──────── Stored data ────────
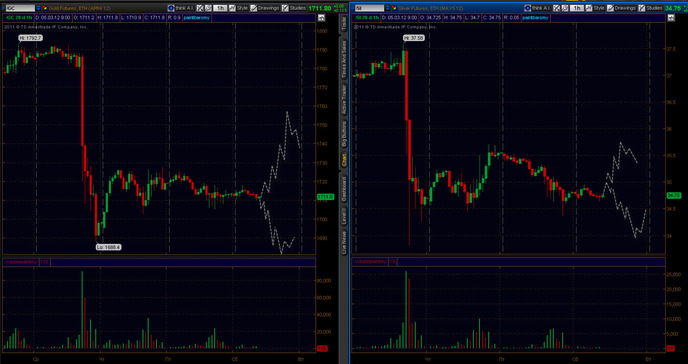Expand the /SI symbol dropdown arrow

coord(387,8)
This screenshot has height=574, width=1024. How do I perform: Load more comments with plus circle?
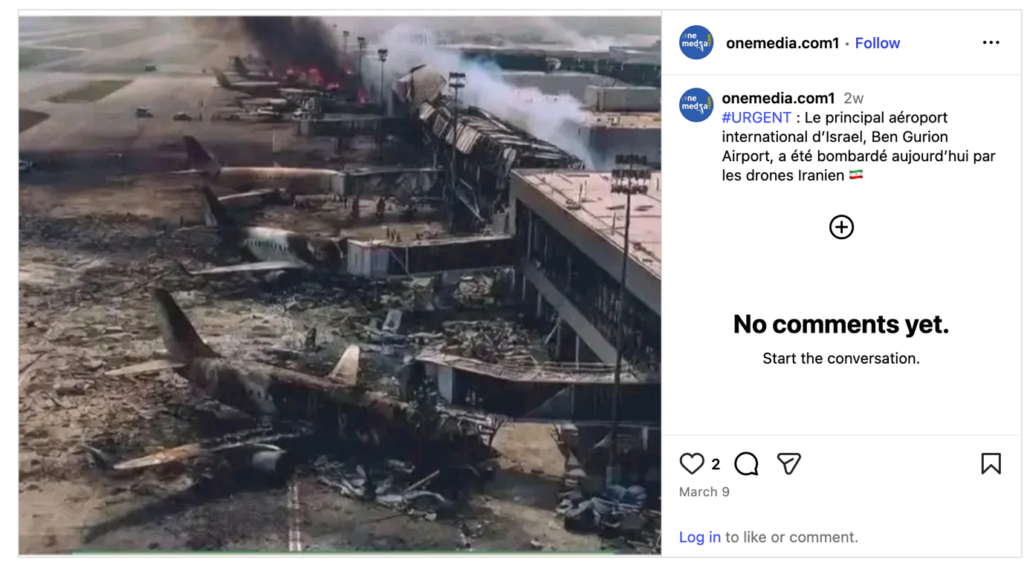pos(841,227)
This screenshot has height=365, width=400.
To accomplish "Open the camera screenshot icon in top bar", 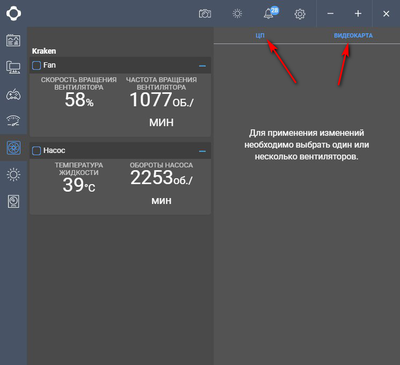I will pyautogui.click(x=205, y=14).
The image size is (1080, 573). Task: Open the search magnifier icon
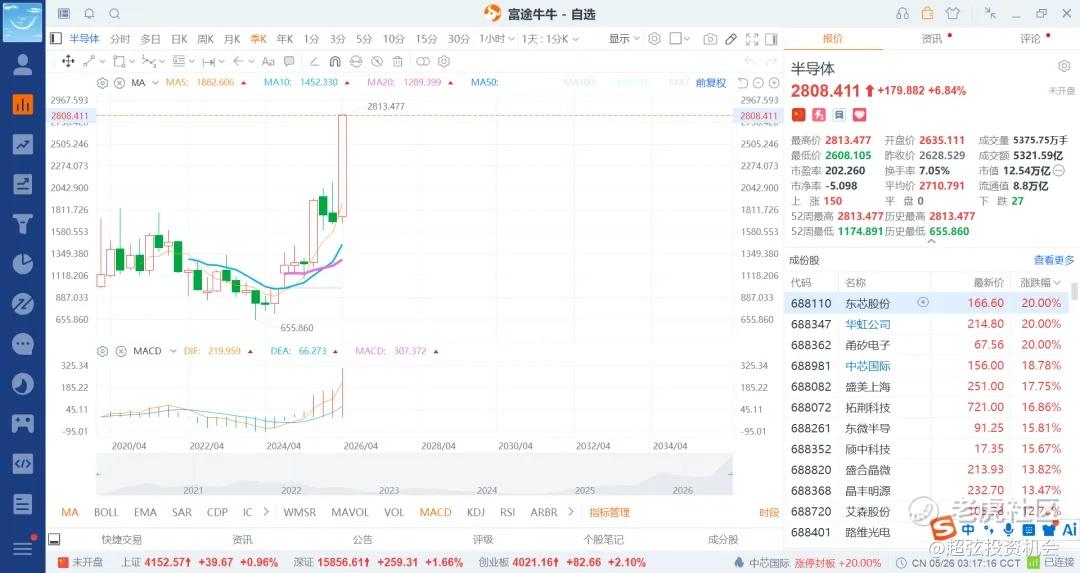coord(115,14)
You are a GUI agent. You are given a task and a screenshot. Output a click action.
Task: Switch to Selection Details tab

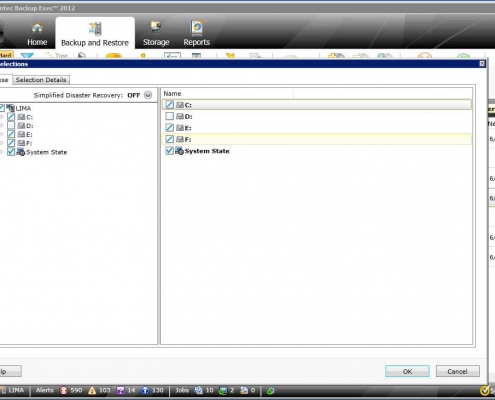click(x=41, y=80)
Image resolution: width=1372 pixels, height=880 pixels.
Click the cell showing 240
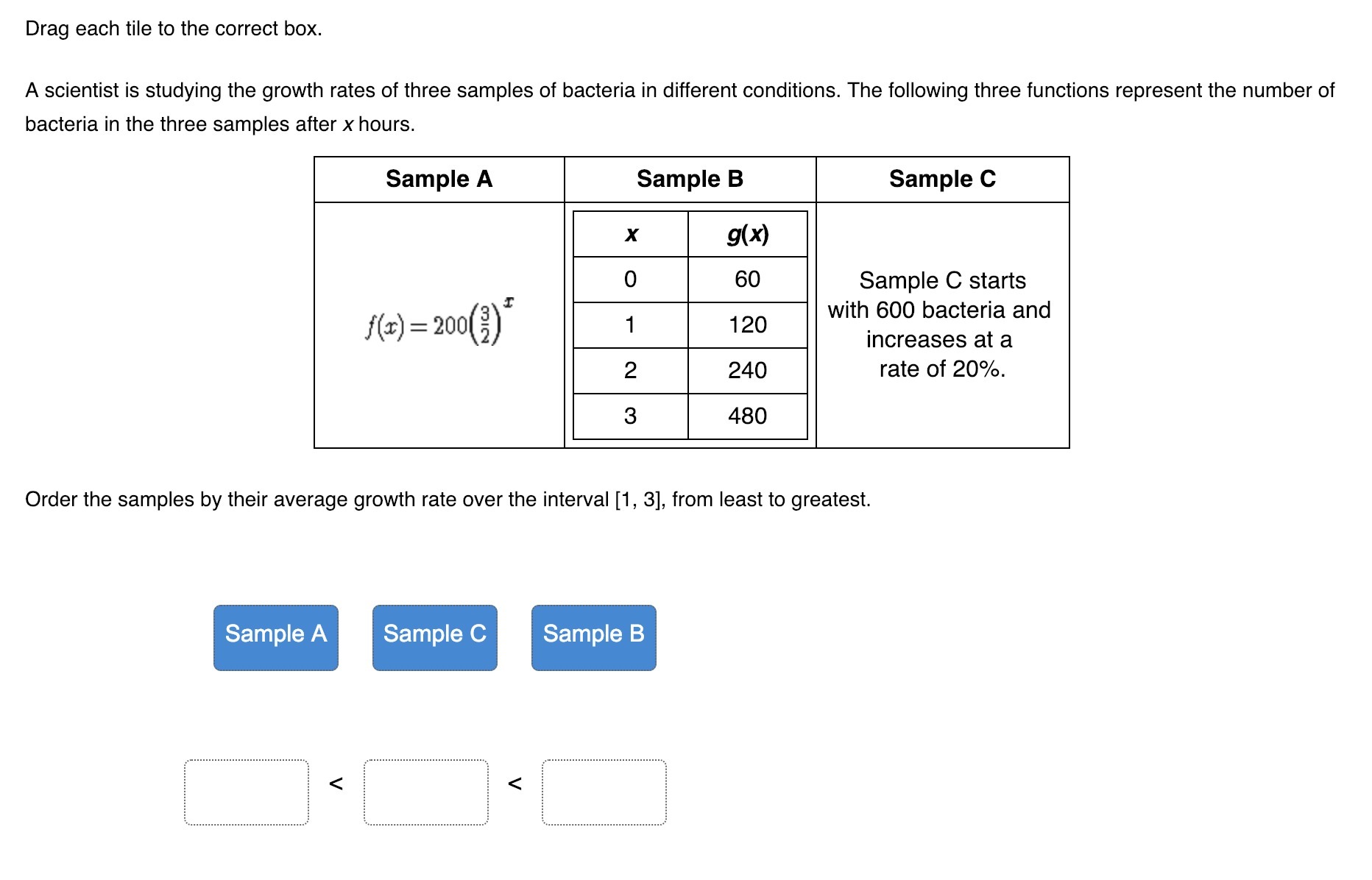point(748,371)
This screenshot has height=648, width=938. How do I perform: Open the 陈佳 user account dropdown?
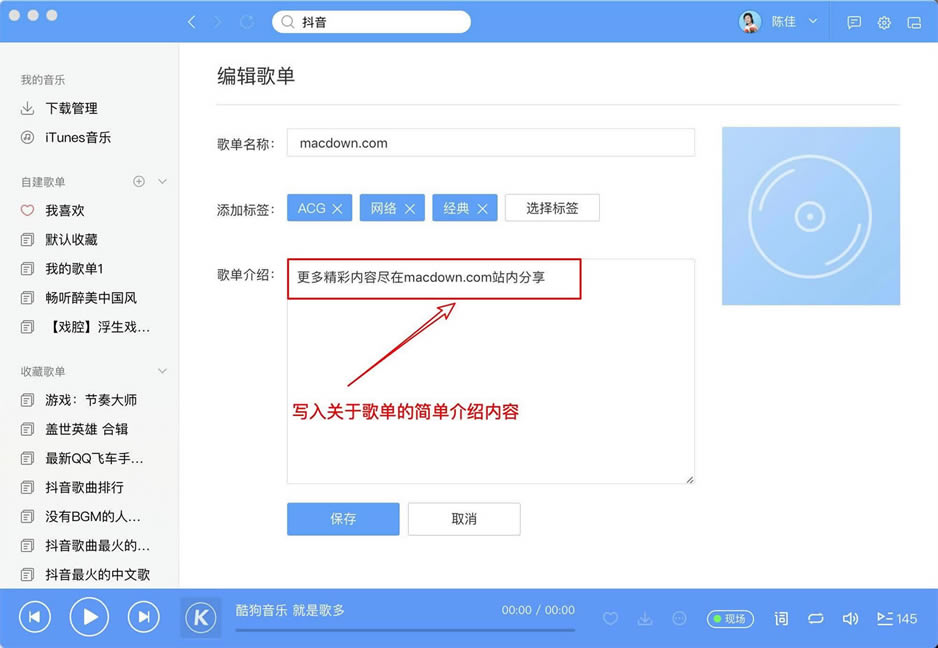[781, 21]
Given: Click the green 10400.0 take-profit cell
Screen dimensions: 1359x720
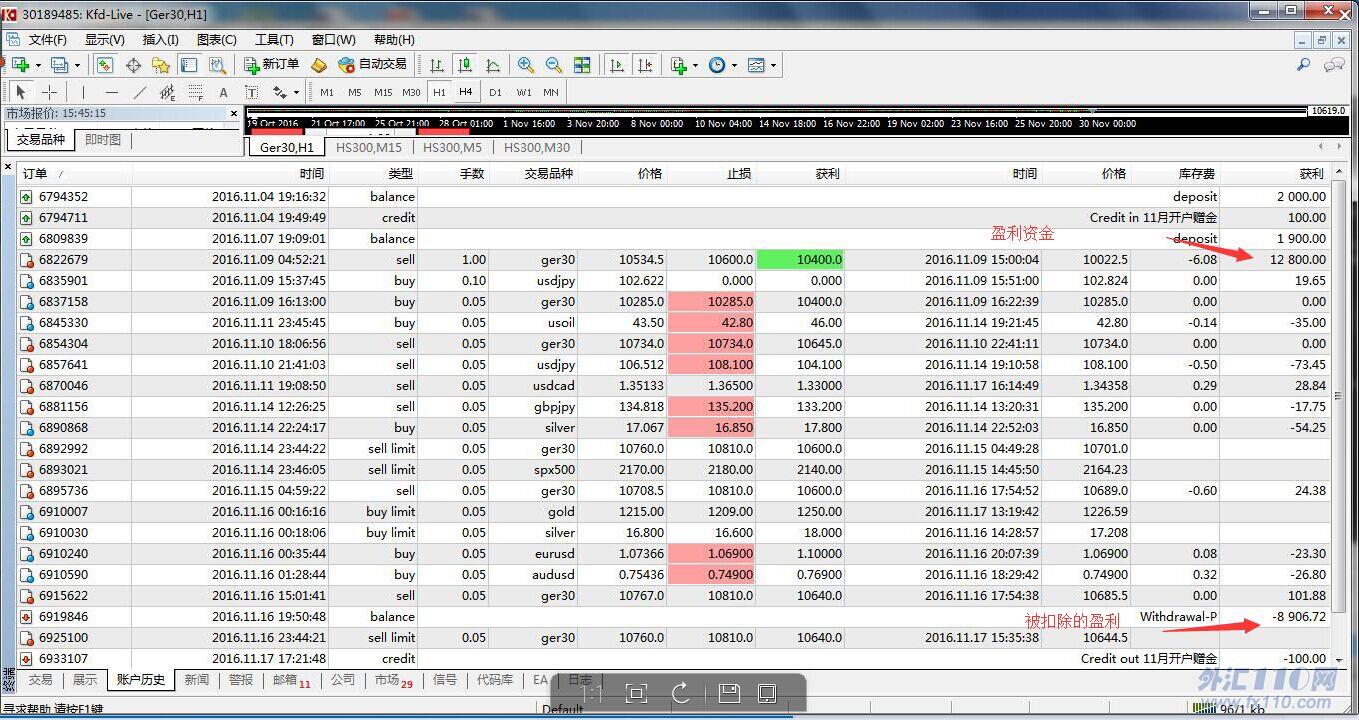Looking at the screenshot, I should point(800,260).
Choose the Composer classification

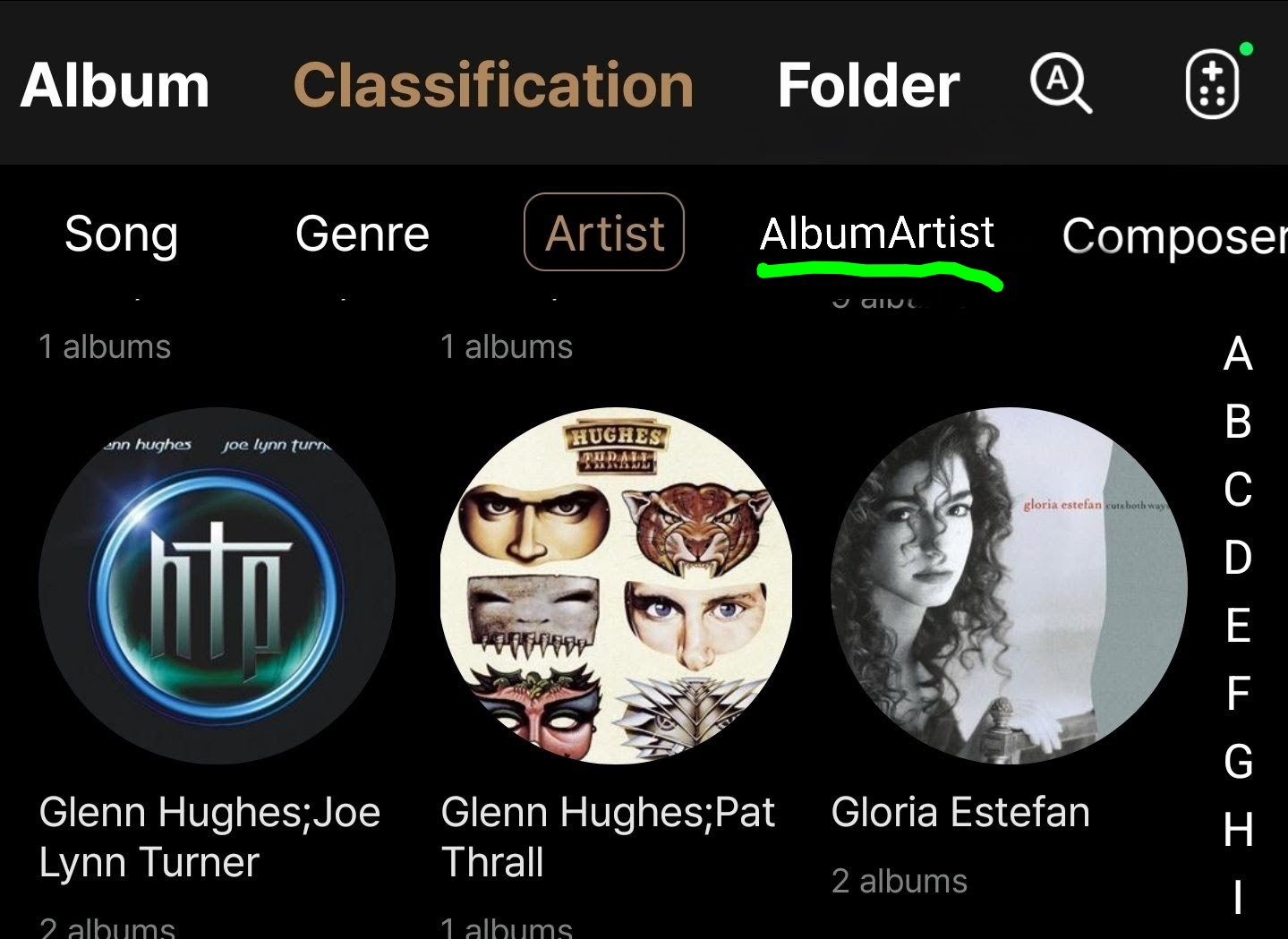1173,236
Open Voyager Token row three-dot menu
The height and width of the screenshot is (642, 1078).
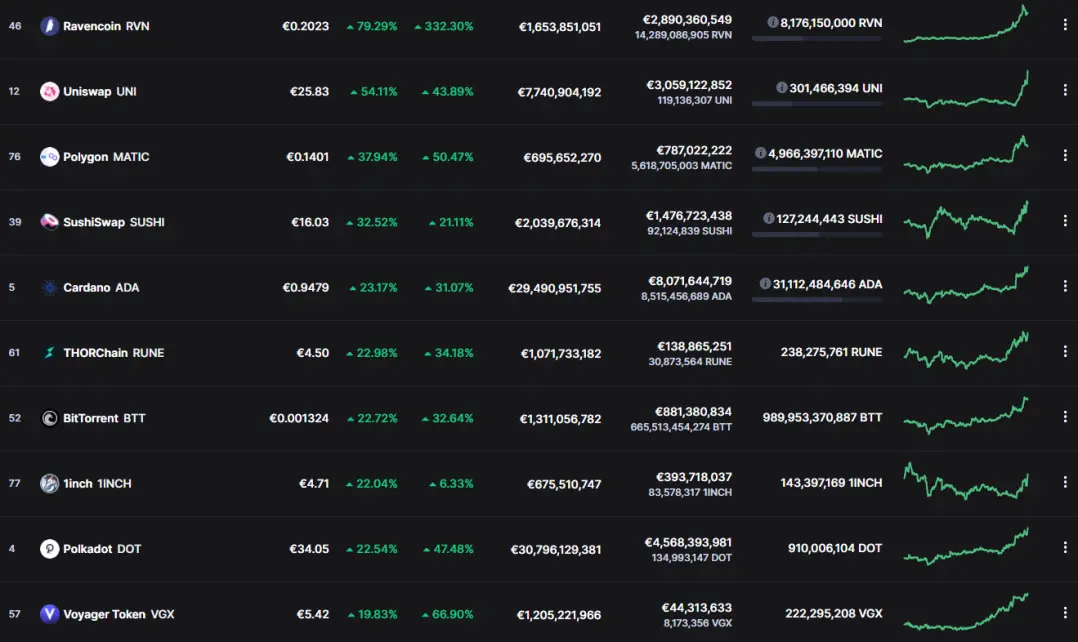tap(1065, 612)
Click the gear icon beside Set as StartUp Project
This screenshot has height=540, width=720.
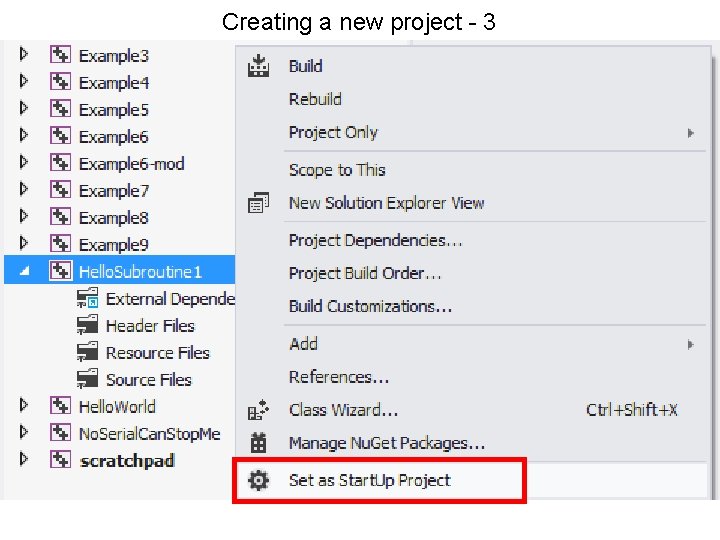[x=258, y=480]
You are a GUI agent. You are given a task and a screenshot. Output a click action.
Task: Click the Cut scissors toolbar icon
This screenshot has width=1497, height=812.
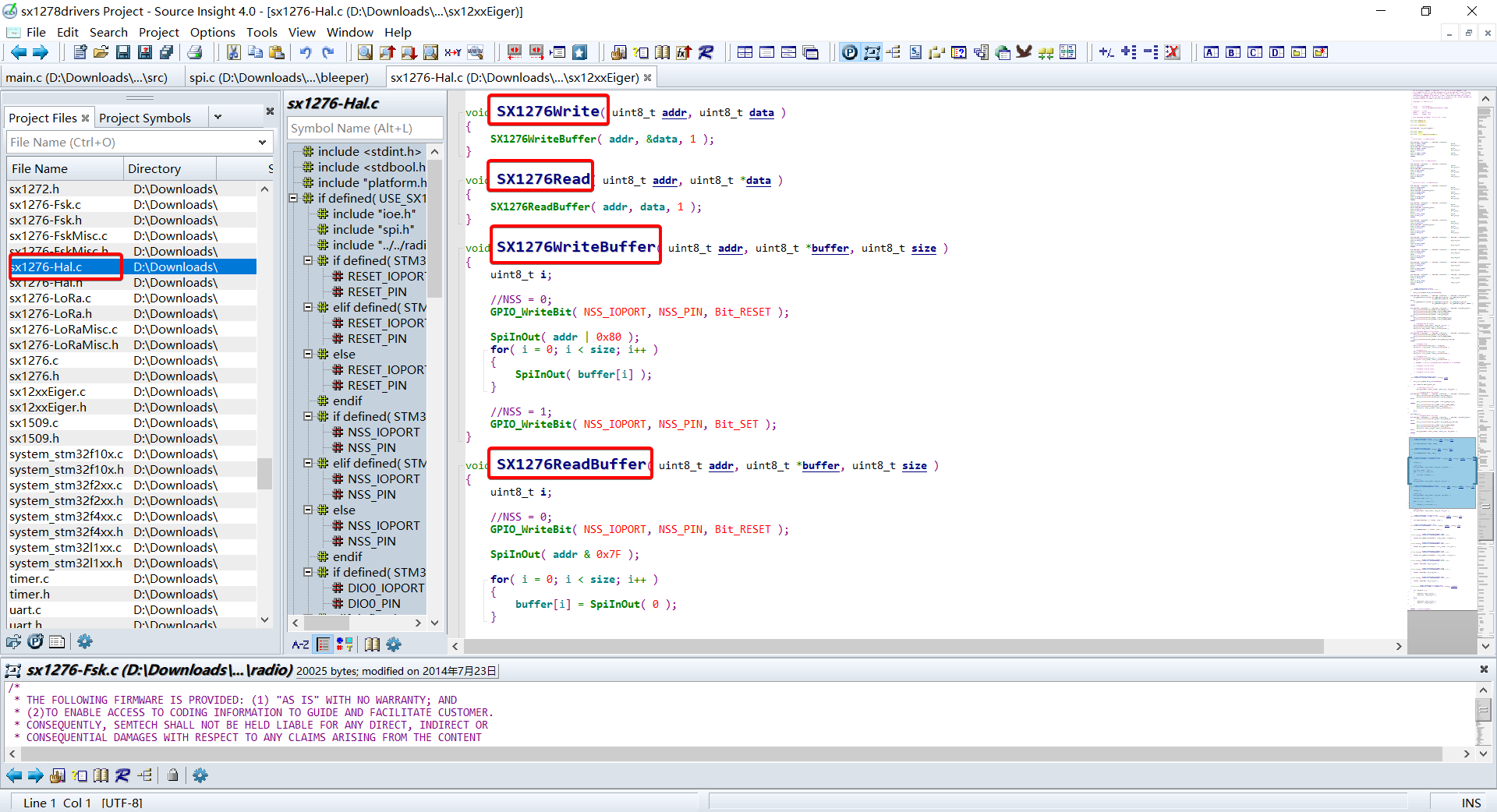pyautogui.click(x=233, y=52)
────────
Leaving all pictures aside, print exactly the lines from the one that contains "Click the gear" through the last line of the data above, inclusive.

Click the gear icon beside Set as StartUp Project
This screenshot has height=540, width=720.
[x=258, y=480]
You are a GUI agent. You are given a task and a screenshot. Output a click action.
Task: Click the Cut scissors toolbar icon
This screenshot has width=1497, height=812.
pyautogui.click(x=233, y=52)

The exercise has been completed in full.